2. Memory usage: Through rigid-body approximated rotation and optimized geodesic distance computation, memory consumption was reduced by about 63% compared to FEM at the same resolution.

These results support that the proposed method can implement the entire process of inflation–deflation–rotation in a temporally coherent manner, not just simple volume changes or translational motion.

Operating time per frame.

The proposed method was compared with conventional FEM and simple PBD (distance and volume constraints only) under identical conditions (see Table 3).

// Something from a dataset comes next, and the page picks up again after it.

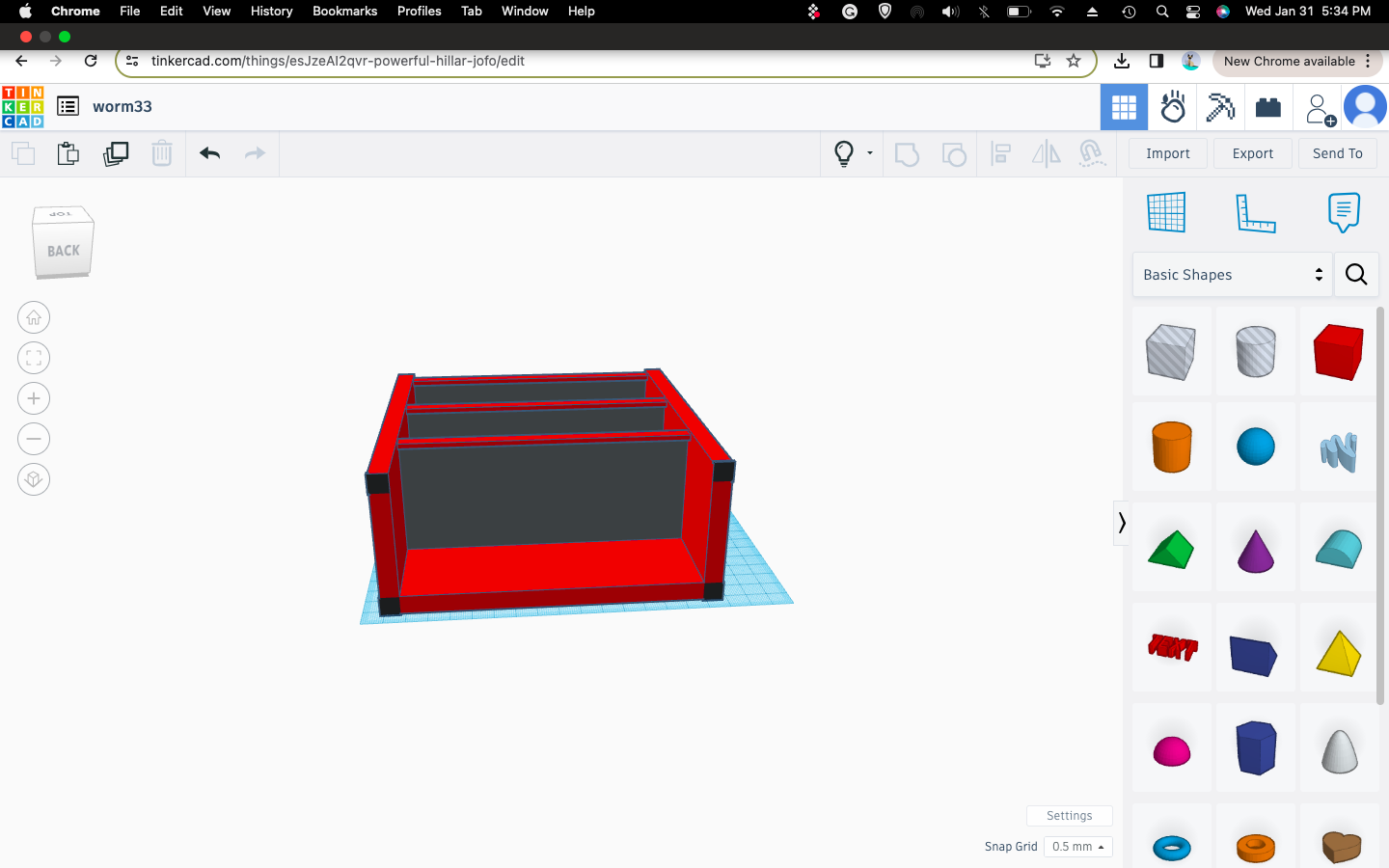Click Home view icon
This screenshot has height=868, width=1389.
pos(34,317)
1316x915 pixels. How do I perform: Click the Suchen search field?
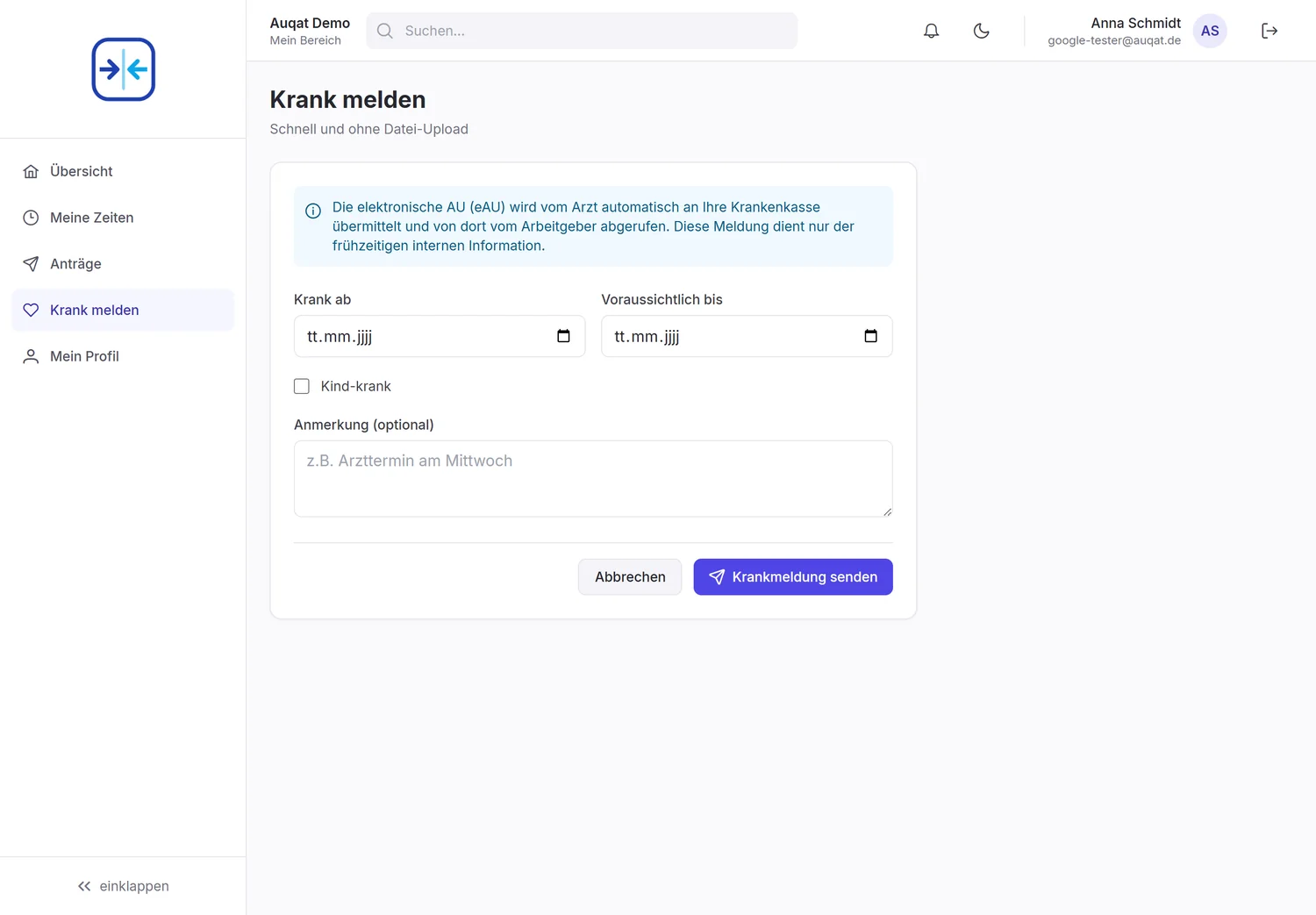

• Test environment: Intel Core i9-13900K CPU, NVIDIA RTX 4090 GPU, 64 GB RAM, single-thread mode, time step s, 5 iterations per frame.
• Model resolutions: Experiments were conducted at approximately 50k, 80k, and 100k vertices.
• Measurement method: Each simulation was run for 1,000 frames, and the average frame processing time in ms/frame was recorded using a Python-based profiler.
• FEM incurred high computation times due to strain–stress tensor calculations for each element and global matrix solving (assembly and linear system solving), with processing times increasing nonlinearly with resolution.
• Simple PBD provided real-time performance but was unable to fully capture the balloon’s complex behaviors (inflation–deflation–rotation) because it applied identical translational/rotational distribution to all vertices.
• The proposed method:

1. Used rigid-body approximated rotation to keep the cost of rotation computation constant regardless of vertex count.
2. Optimized geodesic distance-based weight computation by limiting it to local regions and reusing cached values.
3. Minimized the number of PBD constraint iterations so that both rotational and translational distribution were processed in a single velocity update stage.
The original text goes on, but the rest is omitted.